5 - GEREKLİ OLAN ANCAK ÜRÜNLE BİRLİKTE VERİLMEYEN MALZEMELER
• Damıtık veya tamamen demineralize su.
• Çamaşır suyu veya sodyum bikarbonat.
• Emici kâğıt.
• Tek kullanımlık eldivenler.
• Tek kullanımlık (12 x 75 mm) polistiren borular.
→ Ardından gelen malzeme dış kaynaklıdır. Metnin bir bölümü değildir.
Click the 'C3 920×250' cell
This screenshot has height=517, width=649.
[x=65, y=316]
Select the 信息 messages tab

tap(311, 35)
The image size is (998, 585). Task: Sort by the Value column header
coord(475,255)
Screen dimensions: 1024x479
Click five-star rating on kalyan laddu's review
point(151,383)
• 50 µl, 100 µl, 200 µl ve 1 ml'lik hacimler dağıtabilen ayarlanabilir veya sabit, otomatik
veya yarı otomatik pipetler
• 10 ml, 50 ml, 100 ml, 1.000 ml dereceli deney tüpleri
• Vorteks tipi çalkalayıcı
• Kontamine atık konteyneri
• Mikroplakalar* için otomatik, yarı otomatik veya manüel yıkama sistemi
• 37°C ± 1 °C* termostatlı benmari veya kuru inkübatör
• 450 nm ve 620 nm* filtrelerle donatılmış, mikroplaka okuma cihazı
(*) Teknik servislerimiz tarafından onaylanan cihazlar konusunda tam bilgi edinmek için
bize danışınız.
6 - ÖNLEMLER
Elde edilecek sonuçların kalitesi aşağıdaki laboratuar uygulamalarına tam olarak
uyulmasına bağlıdır:
• Aynı deney sırasında farklı partilere ait reaktifleri birbirine karıştırmayın.
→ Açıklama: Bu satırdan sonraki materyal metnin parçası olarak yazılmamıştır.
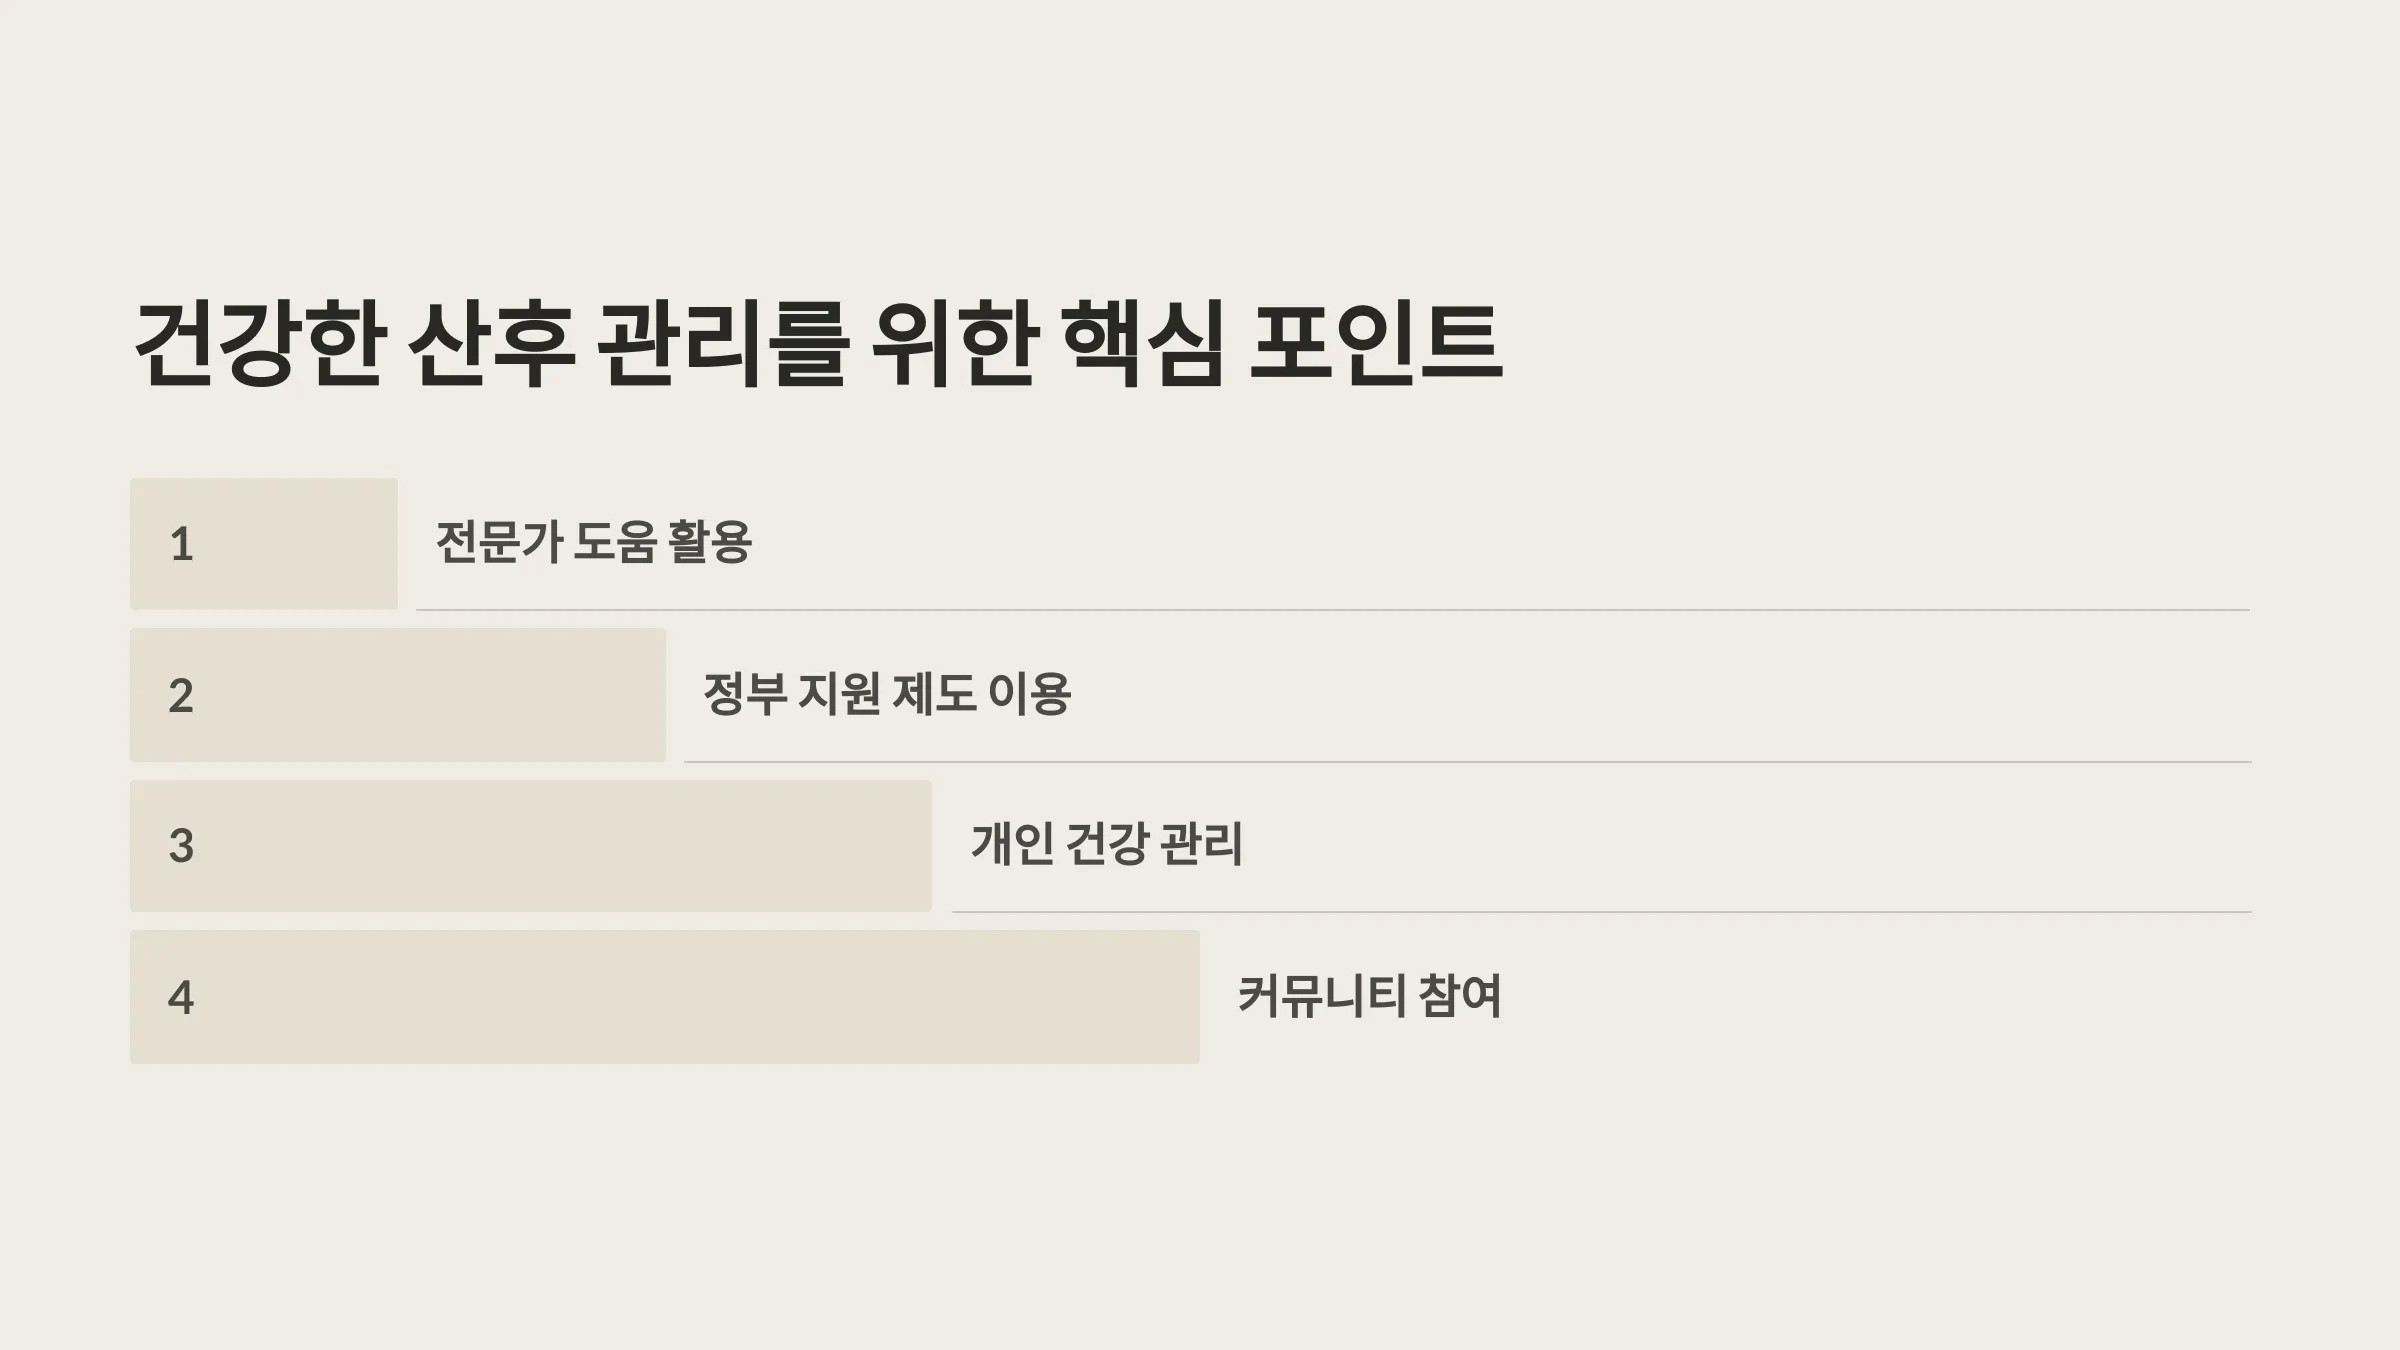Select the number 3 in the third bar
Viewport: 2400px width, 1350px height.
pos(181,846)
NOT: Aynı deney boyunca hep aynı partiyi kullanmak kaydıyla, kitte teslim edilenlerden
farklı yıkama solüsyonu (etiketin üzerindeki yeşil 20X ibaresi ile tanıtılan, R2), substrat
tamponu (mavi TMB buf. ibaresi ile tanıtılan, R8), kromojen (menekşe rengi TMB 11X.
ibaresi ile tanıtılan, R9) ve durdurma solüsyonu (kırmızı 1N ibaresi ile tanıtılan, R10)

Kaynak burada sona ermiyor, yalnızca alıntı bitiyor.